Ten years ago this spring, I entered a fraternity house in broad daylight to see fellow sorority women perform a drunken strip-tease. The event had no official title, it was simply known as a lip synch. Its purpose, if you can call it that, was to see which sorority had the best song-and-dance routine. The best performance was determined by a panel of judges, mostly brothers of the fraternity, and that year, a “celebrity” guest judge: a professor in the college’s government department.
The event was one of more than half-a-dozen competitive events that made up the fraternity’s week-long charity fundraiser, known as Derby Days. The entire effort was held in the name of raising money for a network of children’s hospitals. But what was really at stake that afternoon was who was going to be deemed the most desirable group of women. And that made me feel numb, and then enraged, for reasons I would struggle to articulate for years to come.
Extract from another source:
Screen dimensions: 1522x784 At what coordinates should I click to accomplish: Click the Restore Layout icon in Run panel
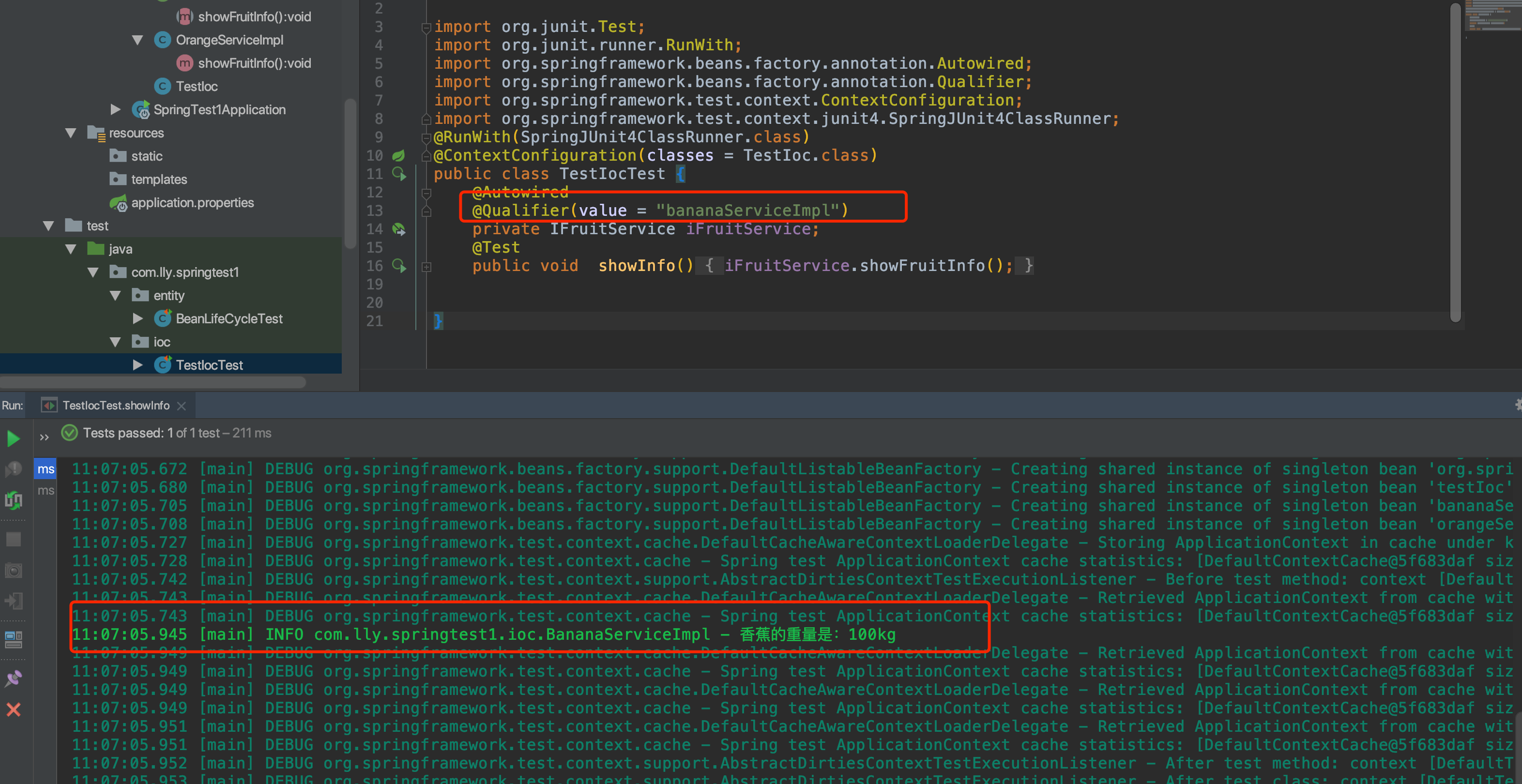point(13,639)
Some of the Derby Days events were benign—a penny war, for example—but most, like the lip synch or the beauty pageant or the skit contest, had a clear message. The winners were the most sexually attractive group of women to a certain group of men.
If you had asked me before I went to college if these events would’ve upset me, I am not sure what I would’ve said. I never considered myself a prude, nor was I sheltered from the world of sexual innuendo. I spent my high school years at a liberal boarding school in the Northeast, where we watched endless reruns of Sex and the City and gossiped about our classmates’ hook-ups.